I'm all too aware of how this mess could have been prevented. I always have icewater near at hand, but the computer is on the opposite side of my chair. The idea of the braille display being narrow enough to fall into that mug never occurred to me, but I've learned my lesson.
Can any of you offer any suggestions or ideas as to how I can bring this display back from the dead? I'm feeling sick as I try to imagine how much sending it in for repair would cost. Is there any chance it might start to work on its own, if I were to leave it upside down for another day or so perhaps? Or should I face the fact that my new toy is going to have to go back for the kind of CPR only Freedom Scientiffic can give it? I'll try anything, short of voiding the warranty. I'm praying for a miracle here!
Hi. I would say if the battery is removable, take it out over night. Also wrap the whole display up in about 4 or more layers of paper towel and leave it like that over night so the paper can soake up the water from inside the display. Also, if the battery is able to come out, put that in its own separate paper towel. If you can't take out the battery, just wrap the display in paper towel anyhow and leave it upsidedown overnight. Good luck.

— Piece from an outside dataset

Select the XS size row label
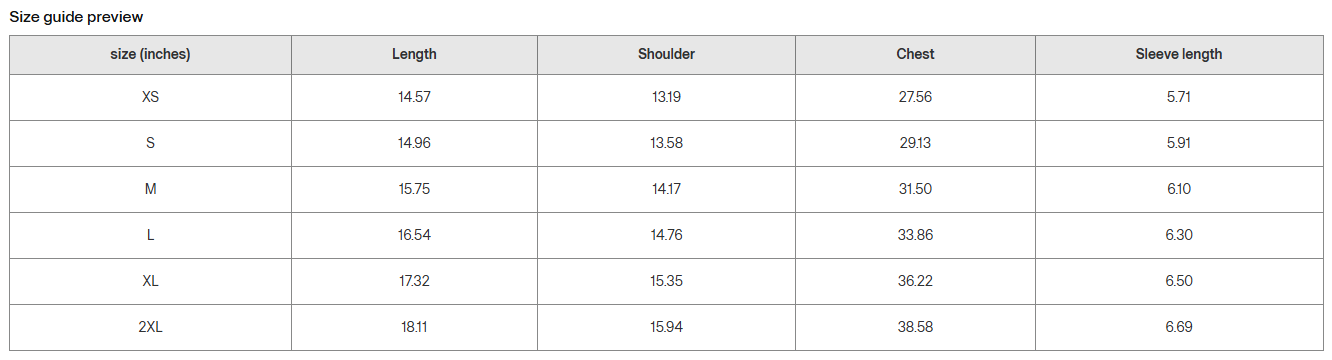 click(150, 97)
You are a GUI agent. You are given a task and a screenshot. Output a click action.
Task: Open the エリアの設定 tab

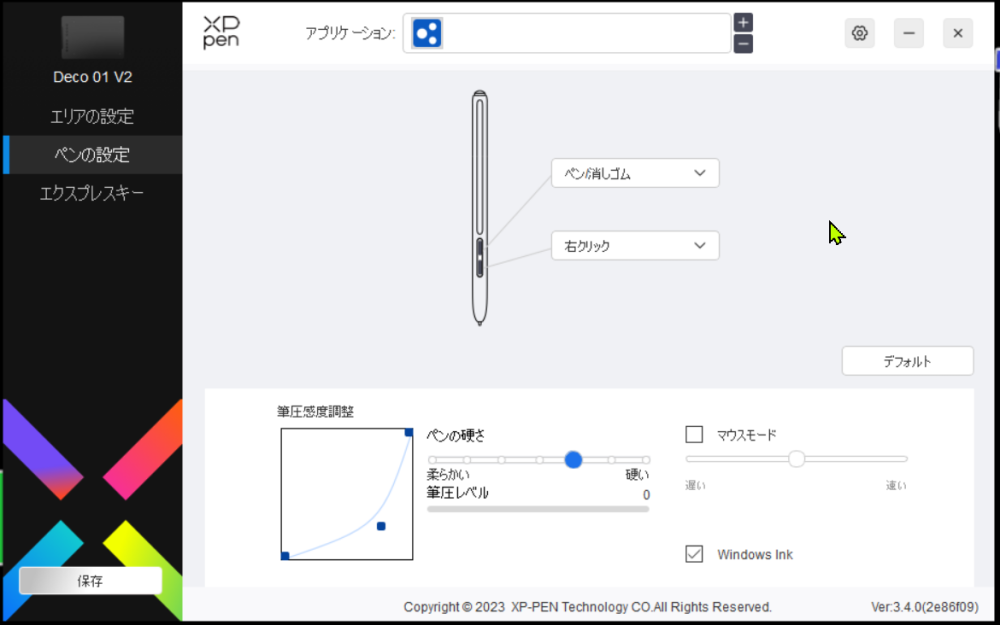[92, 117]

If the braille display didn't short circuit when it first took a dive (I'm assuming it was powered at the time), it probably short circuited when you attempted to charge it the following night.
Many electronic devices can survive exposure to fresh water, but as far as I know, that isn't true of electronics that have power going through them when they get wet.

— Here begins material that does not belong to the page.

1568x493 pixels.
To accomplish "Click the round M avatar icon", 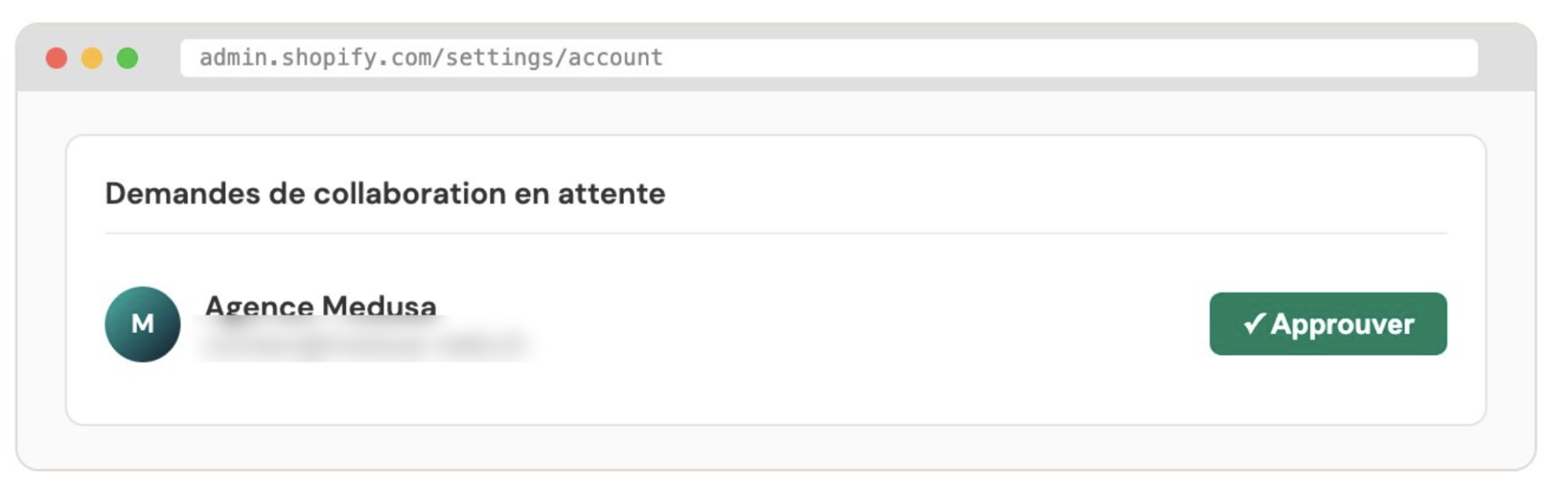I will click(143, 324).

I would strongly suggest getting a water bottle if you can't keep your water on a table instead of at your feet or if you're particularly accident prone when it comes to water and electronic devices.
If you have a blow dryer on hand, I would try this as a drying option. Caution! Use only the cool air setting. Also, remove the battery and leave the compartment open. I would do at least one hour for the unit and the battery.
Remember, since this is a new unit, perhaps the warrantee may cover any damage, should this become necessary.
Hi. Ouch, that has to hurt so much, you watching it fall in like that. Hope you can get it to work. My first gen one has a few dots stuck, not bad enough to send in, but I'm rubbish at cleaning them to get them back up. Tried isopropal alcohol didn't seem to work, os if anyone has any advice tips let me know would love to start using it again.
I forgot to mention that packing it into rice just might fix the problem. Make sure the entire unit and battery are really covered with the rice. Leave overnight. Don't worry, the rice should just shake right off.
I definitely would try covering it in dry rice; that is uncooked, dry rice. I'd get a large bag, put the unit in it and cover the unit in the rice. I'd leave it for a day or so and see if that soaks out the moisture.
It may be an obvious suggestion, but have you called Freedom Scientific? It is quite possible they have seen this before, and have a solution
Unfortunately, most warranties don't cover accidental damage of any kind. Some manufacturers even go so far as to make it possible to tell that water has entered the device to stop people making a warranty claim for a fault caused by water damage. In any case, if this product is a Freedom Scientific product, I highly doubt that the warranty would cover water damage as this would no doubt reduce the profit to be made on unlucky blind users.
Such an assumption of non warranty coverage does not preclude the fact that Freedom Scientific may be able to offer remediation suggestions. It is worth contacting them for their advice. At this point, there is only an up side potential.